Excerpted passage:
+---+

Sir

Marvin Cassman and his colleagues, in their Commentary “Barriers to progress in systems biology” (Nature 438, 1079; 2005), discuss the development of standards in systems-biology research. We agree with the need for well-curated databases, software systems that can work together to analyse such data and integrated models that can deliver the fruits of systems-based research to laboratory biologists. But we have concerns about the proposed solution, which is presented as a ‘top-down’ approach that ignores many existing and emerging standards. It seems based on false assumptions about the research community and ignores the community it is intended to serve.

Cassman and his colleagues argue that standards are needed because much software developed in research settings is not reusable by other groups of working biologists, who are not appropriately trained. But the community has many excellent quantitative scientists and software developers — and with the advent of genomics, an increasing number of physicists, mathematicians, statisticians, computer scientists and engineers have joined the ranks of biologists.

It is not a lack of training that influences software design, but the realities of developing software in a research environment where developing a professional software system is not the primary goal. As fields mature and the methodologies used to generate the data become well known and established, it is both appropriate and valuable to have standardized, easy-to-use software. But standardized approaches are not always appropriate for developing software to support new research using novel methodologies in exciting new ways.

Our collective experience, gained through the Microarray Gene Expression Data Society and the BioConductor project, clearly demonstrates that flexible systems are needed and that most initial efforts are neither well documented nor widely used. But that is not a bad thing — as science charts a particular path, the appropriate tools, if given room to evolve, do emerge and rise to the top, becoming better documented and more robust.

Even with the relatively straightforward task of assembling and annotating genome-sequencing data, computationally elegant solutions to software interoperability (such as the common object request broker architecture, or CORBA) were ultimately abandoned in favour of FASTA-formatted sequence data and tab-delimited output from various analytical tools strung together using Perl. It wasn't elegant or pretty, but it delivered what was needed in a way that sophisticated users at various locations could replicate and adapt to suit their needs. When combined with well-engineered databases and websites to provide access, the genome projects also delivered the fruits of their work to the broader community in a form that has been extremely useful and continues to evolve. Engineering this ahead of time, particularly when the field and the tools were evolving so rapidly, quite simply would have failed.

We believe that the centralized approach proposed by Cassman and colleagues would not fare well compared with more democratic, community-based approaches that understand and include research-driven development efforts. Creating a rigid standard before a field has matured can result in a failed and unused standard, in the best of circumstances, and, in the worst, can have the effect of stifling innovation.

+---+

Work order A:
Answer these about the letter on systems-biology standards:
(i) Through which two efforts did the writers gain their collective experience?
(ii) Where was the Commentary by Cassman and colleagues published?
(iii) What was used instead of CORBA for genome-sequencing data?
Work order B:
Switch "centralized" to "top-down" in the letter on systems-biology standards, and write out the passage from "We believe that" up to and including "of stifling innovation.".
The items that follow come from a separate source and have no link to the letter above.

Available data:

+---+

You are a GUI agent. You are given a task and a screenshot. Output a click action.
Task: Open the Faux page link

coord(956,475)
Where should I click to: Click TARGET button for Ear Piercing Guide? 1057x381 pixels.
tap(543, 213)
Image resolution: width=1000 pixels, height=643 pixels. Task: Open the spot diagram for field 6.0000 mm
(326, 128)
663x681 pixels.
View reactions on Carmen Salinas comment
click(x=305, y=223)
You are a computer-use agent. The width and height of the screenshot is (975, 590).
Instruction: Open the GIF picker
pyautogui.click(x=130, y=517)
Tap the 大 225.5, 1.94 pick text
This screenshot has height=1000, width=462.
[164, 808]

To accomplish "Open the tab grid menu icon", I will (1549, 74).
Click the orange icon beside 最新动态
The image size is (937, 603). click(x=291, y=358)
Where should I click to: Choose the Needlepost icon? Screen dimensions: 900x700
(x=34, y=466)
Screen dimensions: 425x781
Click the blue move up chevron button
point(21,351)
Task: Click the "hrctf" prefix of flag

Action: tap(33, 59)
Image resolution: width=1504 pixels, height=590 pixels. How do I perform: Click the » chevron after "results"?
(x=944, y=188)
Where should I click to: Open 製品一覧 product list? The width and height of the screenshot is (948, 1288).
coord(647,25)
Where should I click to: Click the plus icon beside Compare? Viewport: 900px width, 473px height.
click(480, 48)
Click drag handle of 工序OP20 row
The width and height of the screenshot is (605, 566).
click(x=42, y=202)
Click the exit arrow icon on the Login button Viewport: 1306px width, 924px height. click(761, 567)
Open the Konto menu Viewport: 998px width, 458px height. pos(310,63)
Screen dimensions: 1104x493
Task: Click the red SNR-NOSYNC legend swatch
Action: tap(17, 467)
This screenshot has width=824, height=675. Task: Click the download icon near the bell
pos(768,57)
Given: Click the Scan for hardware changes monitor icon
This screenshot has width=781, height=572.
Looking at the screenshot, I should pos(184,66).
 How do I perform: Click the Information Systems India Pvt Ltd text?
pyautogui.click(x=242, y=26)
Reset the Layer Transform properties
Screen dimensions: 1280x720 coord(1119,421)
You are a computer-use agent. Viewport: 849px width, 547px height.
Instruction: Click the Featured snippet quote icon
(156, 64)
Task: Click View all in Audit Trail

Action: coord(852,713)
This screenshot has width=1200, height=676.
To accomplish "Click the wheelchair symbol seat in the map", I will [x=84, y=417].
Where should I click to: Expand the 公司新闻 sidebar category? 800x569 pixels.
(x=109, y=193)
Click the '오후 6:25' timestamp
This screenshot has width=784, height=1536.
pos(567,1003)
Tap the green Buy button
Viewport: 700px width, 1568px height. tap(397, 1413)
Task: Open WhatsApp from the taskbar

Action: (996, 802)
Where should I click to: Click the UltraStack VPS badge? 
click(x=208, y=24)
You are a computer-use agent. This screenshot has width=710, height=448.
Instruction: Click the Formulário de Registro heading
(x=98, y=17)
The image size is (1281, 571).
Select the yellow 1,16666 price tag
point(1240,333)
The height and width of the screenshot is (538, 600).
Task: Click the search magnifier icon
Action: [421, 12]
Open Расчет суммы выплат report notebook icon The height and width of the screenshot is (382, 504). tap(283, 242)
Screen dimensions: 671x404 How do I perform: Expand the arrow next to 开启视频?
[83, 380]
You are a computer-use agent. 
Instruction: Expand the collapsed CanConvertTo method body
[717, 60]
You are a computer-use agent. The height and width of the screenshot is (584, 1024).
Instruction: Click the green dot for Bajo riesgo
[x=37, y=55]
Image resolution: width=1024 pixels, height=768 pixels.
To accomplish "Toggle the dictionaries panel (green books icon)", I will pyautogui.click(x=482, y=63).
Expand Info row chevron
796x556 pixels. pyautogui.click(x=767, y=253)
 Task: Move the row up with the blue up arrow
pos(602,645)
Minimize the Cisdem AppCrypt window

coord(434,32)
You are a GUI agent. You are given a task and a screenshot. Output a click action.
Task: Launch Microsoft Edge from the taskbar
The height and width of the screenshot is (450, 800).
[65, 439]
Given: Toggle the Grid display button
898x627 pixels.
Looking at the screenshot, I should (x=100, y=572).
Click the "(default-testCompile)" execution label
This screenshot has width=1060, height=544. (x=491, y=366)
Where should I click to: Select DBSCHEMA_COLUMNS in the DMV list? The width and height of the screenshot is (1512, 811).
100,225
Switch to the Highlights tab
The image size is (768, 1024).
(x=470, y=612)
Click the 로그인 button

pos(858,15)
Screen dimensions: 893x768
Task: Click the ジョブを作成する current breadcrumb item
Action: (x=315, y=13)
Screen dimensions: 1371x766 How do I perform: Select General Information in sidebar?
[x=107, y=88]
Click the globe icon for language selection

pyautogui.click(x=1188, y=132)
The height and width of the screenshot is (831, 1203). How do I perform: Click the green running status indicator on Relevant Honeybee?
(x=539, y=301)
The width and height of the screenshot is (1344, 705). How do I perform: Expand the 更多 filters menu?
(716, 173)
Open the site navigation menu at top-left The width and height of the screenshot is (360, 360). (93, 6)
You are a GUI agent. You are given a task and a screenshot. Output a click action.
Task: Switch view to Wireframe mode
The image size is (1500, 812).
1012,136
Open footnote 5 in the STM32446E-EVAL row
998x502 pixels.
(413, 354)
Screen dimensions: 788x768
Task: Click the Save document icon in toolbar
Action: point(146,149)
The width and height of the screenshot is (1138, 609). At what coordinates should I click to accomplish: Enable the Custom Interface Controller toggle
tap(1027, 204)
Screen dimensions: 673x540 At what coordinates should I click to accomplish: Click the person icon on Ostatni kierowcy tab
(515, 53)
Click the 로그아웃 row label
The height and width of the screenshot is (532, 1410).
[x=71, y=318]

+---+

Exercise output A:
(i) The Microarray Gene Expression Data Society and the BioConductor project.
(ii) In Nature 438, 1079; 2005.
(iii) FASTA-formatted sequence data and tab-delimited output from various analytical tools strung together using Perl.

Exercise output B:
We believe that the top-down approach proposed by Cassman and colleagues would not fare well compared with more democratic, community-based approaches that understand and include research-driven development efforts. Creating a rigid standard before a field has matured can result in a failed and unused standard, in the best of circumstances, and, in the worst, can have the effect of stifling innovation.